What you should do
Could you write out the data that follows, exactly and in full?

Information shown

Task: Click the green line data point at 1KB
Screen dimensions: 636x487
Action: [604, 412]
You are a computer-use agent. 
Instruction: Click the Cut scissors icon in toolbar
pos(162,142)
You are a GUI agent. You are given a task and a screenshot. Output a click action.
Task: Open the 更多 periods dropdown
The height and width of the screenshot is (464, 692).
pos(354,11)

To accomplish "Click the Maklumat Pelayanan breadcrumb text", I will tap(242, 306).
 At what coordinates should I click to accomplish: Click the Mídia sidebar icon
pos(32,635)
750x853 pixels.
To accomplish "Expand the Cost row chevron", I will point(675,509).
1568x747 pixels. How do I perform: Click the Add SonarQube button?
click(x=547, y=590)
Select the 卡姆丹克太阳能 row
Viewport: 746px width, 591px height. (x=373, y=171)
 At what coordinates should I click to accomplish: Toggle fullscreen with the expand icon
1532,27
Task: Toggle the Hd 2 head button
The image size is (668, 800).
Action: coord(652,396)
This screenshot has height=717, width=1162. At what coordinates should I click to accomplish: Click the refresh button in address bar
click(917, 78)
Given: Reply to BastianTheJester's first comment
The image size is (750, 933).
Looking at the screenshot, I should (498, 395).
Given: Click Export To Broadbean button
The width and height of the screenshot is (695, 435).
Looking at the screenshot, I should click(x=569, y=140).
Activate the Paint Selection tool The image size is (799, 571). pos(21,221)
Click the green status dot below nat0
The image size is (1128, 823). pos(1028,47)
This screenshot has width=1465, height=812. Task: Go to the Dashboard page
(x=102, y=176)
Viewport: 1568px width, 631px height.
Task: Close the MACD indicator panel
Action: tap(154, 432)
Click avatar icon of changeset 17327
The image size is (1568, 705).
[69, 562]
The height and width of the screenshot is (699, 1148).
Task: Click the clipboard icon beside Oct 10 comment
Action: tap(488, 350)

Written response
Task: Click the green line data point at 1KB
Screen dimensions: 636x487
Action: [604, 412]
You are a computer-use agent. 
Instruction: Click the Cut scissors icon in toolbar
pos(162,142)
You are a GUI agent. You are given a task and a screenshot. Output a click action.
Task: Open the 更多 periods dropdown
The height and width of the screenshot is (464, 692).
pos(354,11)

To accomplish "Click the Maklumat Pelayanan breadcrumb text", I will tap(242, 306).
 At what coordinates should I click to accomplish: Click the Mídia sidebar icon
pos(32,635)
750x853 pixels.
To accomplish "Expand the Cost row chevron", I will point(675,509).
1568x747 pixels. How do I perform: Click the Add SonarQube button?
click(x=547, y=590)
Select the 卡姆丹克太阳能 row
Viewport: 746px width, 591px height. (x=373, y=171)
 At what coordinates should I click to accomplish: Toggle fullscreen with the expand icon
1532,27
Task: Toggle the Hd 2 head button
The image size is (668, 800).
Action: coord(652,396)
This screenshot has height=717, width=1162. At what coordinates should I click to accomplish: Click the refresh button in address bar
click(917, 78)
Given: Reply to BastianTheJester's first comment
The image size is (750, 933).
Looking at the screenshot, I should (498, 395).
Given: Click Export To Broadbean button
The width and height of the screenshot is (695, 435).
Looking at the screenshot, I should click(x=569, y=140).
Activate the Paint Selection tool The image size is (799, 571). pos(21,221)
Click the green status dot below nat0
The image size is (1128, 823). pos(1028,47)
This screenshot has width=1465, height=812. Task: Go to the Dashboard page
(x=102, y=176)
Viewport: 1568px width, 631px height.
Task: Close the MACD indicator panel
Action: tap(154, 432)
Click avatar icon of changeset 17327
The image size is (1568, 705).
[69, 562]
The height and width of the screenshot is (699, 1148).
Task: Click the clipboard icon beside Oct 10 comment
Action: tap(488, 350)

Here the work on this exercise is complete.